▸ INPUT
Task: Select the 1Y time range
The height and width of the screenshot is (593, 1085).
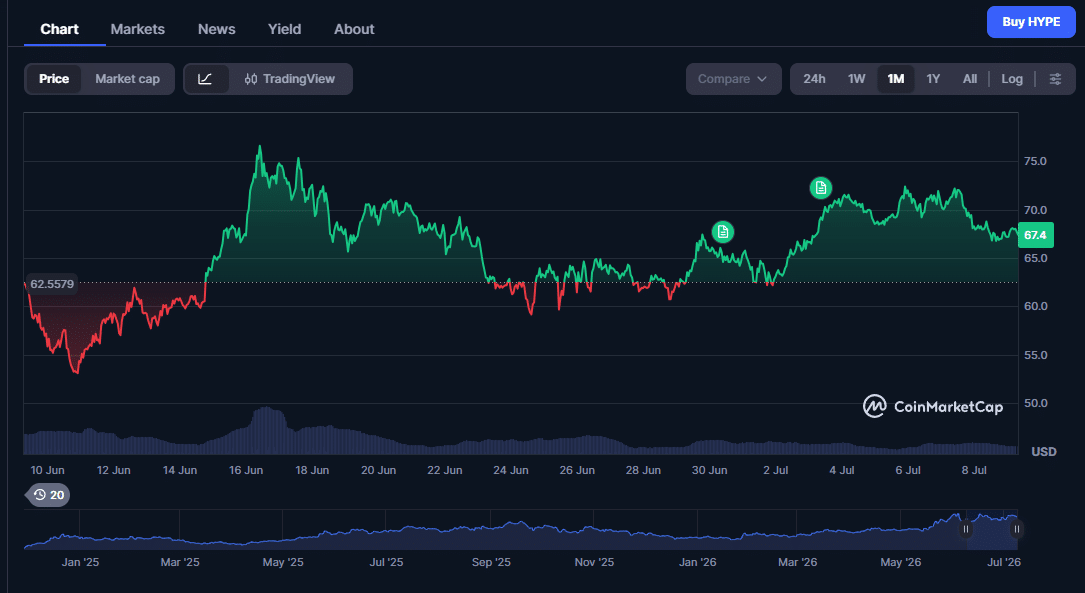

* * *

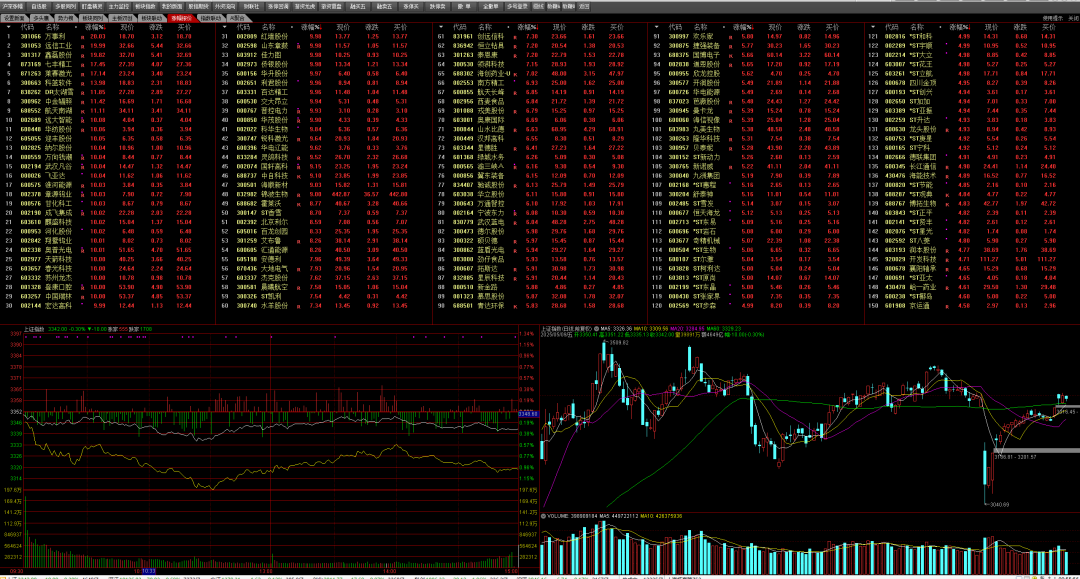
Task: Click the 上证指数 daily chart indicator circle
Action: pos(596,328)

...

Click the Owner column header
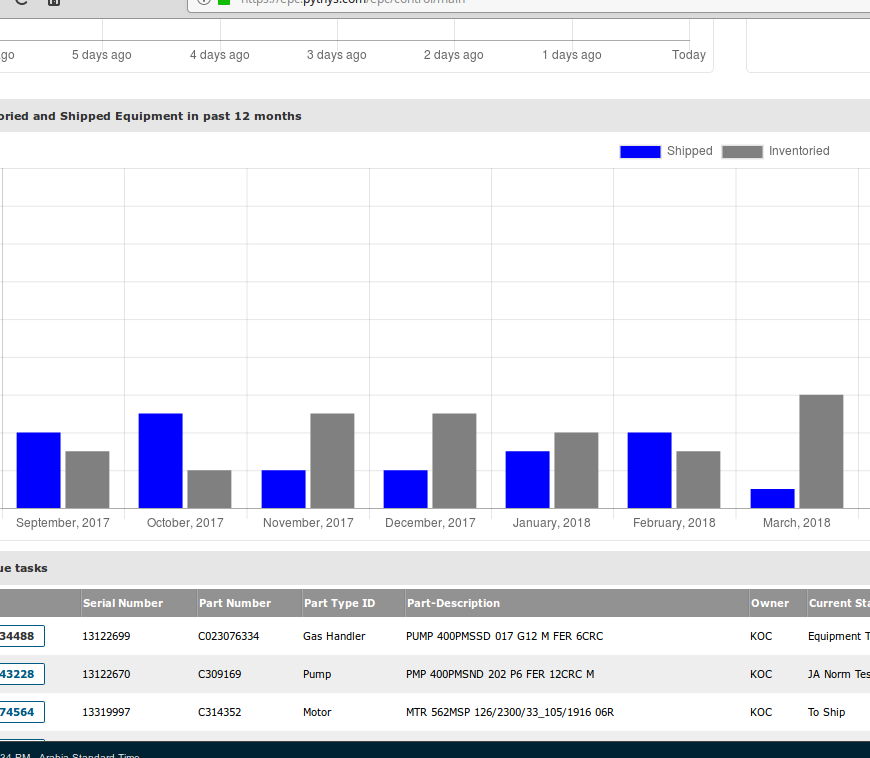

▸ WHAT THE EXERCISE ASKS
Reprint exactly the lines above that start at the one with "Task: Select the 1Y time range" and end at the one with "The height and", keeping both and adding none.

▸ THE ANSWER
Task: Select the 1Y time range
The height and width of the screenshot is (593, 1085).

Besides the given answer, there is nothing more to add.